» **About this exercise**:
Reproduce the marathon article verbatim from "Jones hopes his" to "knee amputation surgery.".

Rob Jones, a Marine who lost his legs in 2010 to an explosion while overseas in Afghanistan, is traveling the country to run 31 marathons in 31 days while raising money for wounded veteran charities.
Jones' month of marathons started across the pond in London on Oct. 11. He has since made his way to North America -- running the 26.2-mile distance every day wherever he can and even inviting people to join him some days.
The journey will end in Washington, D.C. “I’m excited about the last one in D.C. because it is really poignant on Veterans Day on the National Mall,” Jones told ABC News, adding that he's "looking forward" to each day.
Jones hopes his journey will be an inspiration to other veterans. "Being a person that has successfully gone to Afghanistan and Iraq, had a traumatic experience, and reintegrated into society, I am an example and want to show I've succeeded," Jones said.
Jones' worked as a combat engineer in Afghanistan, where his job involved detecting improvised explosive devices (IEDs). “I would clear a route through that area and people would follow behind me,” said Jones.
But one day, Jones “found an IED before it found him,” he said, ultimately leading to a double above the knee amputation surgery.
After his surgery, Jones’ first goal set was to become a Paralympic medalist, so he started training in rowing, he said.
In September 2012, Jones and his partner brought home the bronze medal in their event.
"I still feel proud of it. It was refreshing because it was the first thing I wanted to do. It set me on track to achieve my goals in a physical realm," Jones said of his victory.
But that wasn't enough for Jones.
In 2013, he embarked on a solo bike ride across the country from Maine to southern California.
The 5,180-mile ride took him 181 days but he said it was worth it because of the money he raised for wounded veterans' charities, which he is doing again on his running journey.
Running is a different beast than biking, Jones said, explaining that his muscles ache, there are skin abrasions on his body, and there's "a dull ache in the background" throughout running.
"The biggest challenge is the repetitive stress every day for such a long period of time. It will add up eventually," said Jones.
But the pain won't deter him in his mission. "I am doing it for a purpose. The purpose is a lot more important than me being comfortable," added Jones.
Jones is inviting people to run with him along his marathon route.

» **Given information**:
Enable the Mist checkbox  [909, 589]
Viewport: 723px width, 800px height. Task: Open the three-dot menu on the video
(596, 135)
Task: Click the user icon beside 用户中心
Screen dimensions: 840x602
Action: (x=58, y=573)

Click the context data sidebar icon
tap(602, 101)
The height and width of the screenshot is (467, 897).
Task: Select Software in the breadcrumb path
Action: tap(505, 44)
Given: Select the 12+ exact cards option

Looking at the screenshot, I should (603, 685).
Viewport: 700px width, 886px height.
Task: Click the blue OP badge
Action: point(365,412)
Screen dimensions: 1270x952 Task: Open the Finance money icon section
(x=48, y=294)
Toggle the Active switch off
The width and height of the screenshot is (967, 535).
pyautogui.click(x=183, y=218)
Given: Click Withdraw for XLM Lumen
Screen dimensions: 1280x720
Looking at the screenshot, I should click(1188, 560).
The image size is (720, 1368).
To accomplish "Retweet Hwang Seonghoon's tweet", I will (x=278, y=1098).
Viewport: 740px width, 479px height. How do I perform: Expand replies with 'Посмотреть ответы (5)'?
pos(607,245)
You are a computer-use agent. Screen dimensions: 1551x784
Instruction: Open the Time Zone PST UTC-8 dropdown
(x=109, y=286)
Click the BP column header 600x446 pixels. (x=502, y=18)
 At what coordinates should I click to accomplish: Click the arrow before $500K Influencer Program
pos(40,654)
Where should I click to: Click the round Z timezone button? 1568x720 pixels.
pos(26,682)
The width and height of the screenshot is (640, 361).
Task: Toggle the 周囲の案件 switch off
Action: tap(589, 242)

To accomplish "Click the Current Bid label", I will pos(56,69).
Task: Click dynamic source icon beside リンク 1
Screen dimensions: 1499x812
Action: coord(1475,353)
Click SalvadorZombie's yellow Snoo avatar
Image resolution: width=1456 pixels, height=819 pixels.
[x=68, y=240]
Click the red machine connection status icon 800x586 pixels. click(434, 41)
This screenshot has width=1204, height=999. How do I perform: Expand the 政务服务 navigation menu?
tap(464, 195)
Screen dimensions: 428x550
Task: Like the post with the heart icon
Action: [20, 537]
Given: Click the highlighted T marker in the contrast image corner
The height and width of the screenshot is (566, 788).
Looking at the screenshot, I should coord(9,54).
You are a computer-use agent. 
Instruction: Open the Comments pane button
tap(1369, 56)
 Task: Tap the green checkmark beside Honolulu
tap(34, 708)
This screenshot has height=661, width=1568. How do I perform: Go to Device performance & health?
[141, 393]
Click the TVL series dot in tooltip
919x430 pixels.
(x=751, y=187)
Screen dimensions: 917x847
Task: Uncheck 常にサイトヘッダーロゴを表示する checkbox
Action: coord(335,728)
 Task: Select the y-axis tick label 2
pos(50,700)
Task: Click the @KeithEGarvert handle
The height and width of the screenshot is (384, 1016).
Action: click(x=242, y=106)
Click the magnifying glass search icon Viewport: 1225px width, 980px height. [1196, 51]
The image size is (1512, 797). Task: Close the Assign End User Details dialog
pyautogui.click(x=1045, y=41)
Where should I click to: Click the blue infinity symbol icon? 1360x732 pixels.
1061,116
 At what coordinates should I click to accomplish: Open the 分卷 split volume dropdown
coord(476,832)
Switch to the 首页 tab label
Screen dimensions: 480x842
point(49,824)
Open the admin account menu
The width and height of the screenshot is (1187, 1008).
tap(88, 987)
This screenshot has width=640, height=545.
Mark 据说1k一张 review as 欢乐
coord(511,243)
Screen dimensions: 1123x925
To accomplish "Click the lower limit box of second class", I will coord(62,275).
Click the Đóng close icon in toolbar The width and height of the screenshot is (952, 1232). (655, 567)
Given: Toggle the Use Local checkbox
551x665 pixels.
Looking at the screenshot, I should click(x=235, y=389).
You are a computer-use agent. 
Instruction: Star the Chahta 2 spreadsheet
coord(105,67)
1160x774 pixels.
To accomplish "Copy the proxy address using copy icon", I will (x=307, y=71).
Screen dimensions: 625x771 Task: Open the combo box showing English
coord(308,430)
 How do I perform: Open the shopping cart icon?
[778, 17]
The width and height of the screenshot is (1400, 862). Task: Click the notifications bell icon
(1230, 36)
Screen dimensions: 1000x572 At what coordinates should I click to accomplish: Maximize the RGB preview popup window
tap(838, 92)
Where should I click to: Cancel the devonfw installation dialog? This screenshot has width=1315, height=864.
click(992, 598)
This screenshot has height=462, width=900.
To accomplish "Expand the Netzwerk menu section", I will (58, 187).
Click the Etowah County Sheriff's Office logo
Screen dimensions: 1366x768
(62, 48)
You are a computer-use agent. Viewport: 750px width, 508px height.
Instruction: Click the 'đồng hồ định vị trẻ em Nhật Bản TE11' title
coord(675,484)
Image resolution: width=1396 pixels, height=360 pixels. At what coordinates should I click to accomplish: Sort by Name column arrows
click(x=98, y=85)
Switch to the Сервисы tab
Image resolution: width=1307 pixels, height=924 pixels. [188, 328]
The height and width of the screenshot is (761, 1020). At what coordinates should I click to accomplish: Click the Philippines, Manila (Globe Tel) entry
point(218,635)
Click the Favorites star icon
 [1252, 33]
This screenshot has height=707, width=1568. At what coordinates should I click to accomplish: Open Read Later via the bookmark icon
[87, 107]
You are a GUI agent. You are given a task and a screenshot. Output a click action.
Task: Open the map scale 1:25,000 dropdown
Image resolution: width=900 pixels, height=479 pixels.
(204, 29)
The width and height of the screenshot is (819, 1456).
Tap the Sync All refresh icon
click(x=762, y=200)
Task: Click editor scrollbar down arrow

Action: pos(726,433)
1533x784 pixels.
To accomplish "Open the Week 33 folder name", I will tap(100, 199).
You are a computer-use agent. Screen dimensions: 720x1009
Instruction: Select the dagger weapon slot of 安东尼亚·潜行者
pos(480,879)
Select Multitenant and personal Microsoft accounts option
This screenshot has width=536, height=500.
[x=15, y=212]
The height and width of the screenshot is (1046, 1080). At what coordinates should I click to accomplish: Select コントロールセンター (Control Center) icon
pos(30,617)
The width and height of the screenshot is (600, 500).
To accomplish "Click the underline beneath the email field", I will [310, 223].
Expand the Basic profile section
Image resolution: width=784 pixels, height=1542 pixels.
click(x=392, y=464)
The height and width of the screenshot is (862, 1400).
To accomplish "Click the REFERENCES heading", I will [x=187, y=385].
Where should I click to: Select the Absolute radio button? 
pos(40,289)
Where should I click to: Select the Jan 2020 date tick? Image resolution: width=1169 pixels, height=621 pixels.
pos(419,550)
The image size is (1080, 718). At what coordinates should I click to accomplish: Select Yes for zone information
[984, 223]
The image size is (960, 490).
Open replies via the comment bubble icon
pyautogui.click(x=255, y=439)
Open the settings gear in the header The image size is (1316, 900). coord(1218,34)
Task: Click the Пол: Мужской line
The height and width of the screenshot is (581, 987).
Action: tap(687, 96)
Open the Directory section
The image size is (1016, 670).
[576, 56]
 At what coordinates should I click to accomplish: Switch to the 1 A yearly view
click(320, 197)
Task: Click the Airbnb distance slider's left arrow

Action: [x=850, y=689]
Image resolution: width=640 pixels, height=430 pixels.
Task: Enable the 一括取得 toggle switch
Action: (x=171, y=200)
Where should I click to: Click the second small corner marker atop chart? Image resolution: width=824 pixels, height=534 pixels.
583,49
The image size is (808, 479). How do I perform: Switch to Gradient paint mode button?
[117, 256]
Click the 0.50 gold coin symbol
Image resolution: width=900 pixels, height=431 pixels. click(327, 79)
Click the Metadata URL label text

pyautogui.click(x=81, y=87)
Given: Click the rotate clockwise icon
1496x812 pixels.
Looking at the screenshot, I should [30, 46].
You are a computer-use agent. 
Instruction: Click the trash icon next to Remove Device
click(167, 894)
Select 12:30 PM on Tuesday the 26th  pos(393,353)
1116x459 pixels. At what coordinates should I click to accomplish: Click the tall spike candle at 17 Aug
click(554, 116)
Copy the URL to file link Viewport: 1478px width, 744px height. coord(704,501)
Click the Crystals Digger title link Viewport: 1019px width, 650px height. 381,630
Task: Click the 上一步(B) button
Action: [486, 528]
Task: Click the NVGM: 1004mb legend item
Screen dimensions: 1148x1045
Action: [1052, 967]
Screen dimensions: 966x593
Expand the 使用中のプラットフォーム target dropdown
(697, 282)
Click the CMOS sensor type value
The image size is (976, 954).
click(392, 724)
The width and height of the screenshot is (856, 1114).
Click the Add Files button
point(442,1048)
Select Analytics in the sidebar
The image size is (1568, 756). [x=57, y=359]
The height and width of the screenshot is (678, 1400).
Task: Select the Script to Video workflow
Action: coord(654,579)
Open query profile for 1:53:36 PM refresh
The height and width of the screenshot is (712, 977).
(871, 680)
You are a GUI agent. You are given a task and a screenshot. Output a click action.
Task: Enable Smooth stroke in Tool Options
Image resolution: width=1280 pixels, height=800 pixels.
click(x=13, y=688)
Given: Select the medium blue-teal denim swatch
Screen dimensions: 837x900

» **Solution for this exercise**:
Jones hopes his journey will be an inspiration to other veterans. "Being a person that has successfully gone to Afghanistan and Iraq, had a traumatic experience, and reintegrated into society, I am an example and want to show I've succeeded," Jones said.
Jones' worked as a combat engineer in Afghanistan, where his job involved detecting improvised explosive devices (IEDs). “I would clear a route through that area and people would follow behind me,” said Jones.
But one day, Jones “found an IED before it found him,” he said, ultimately leading to a double above the knee amputation surgery.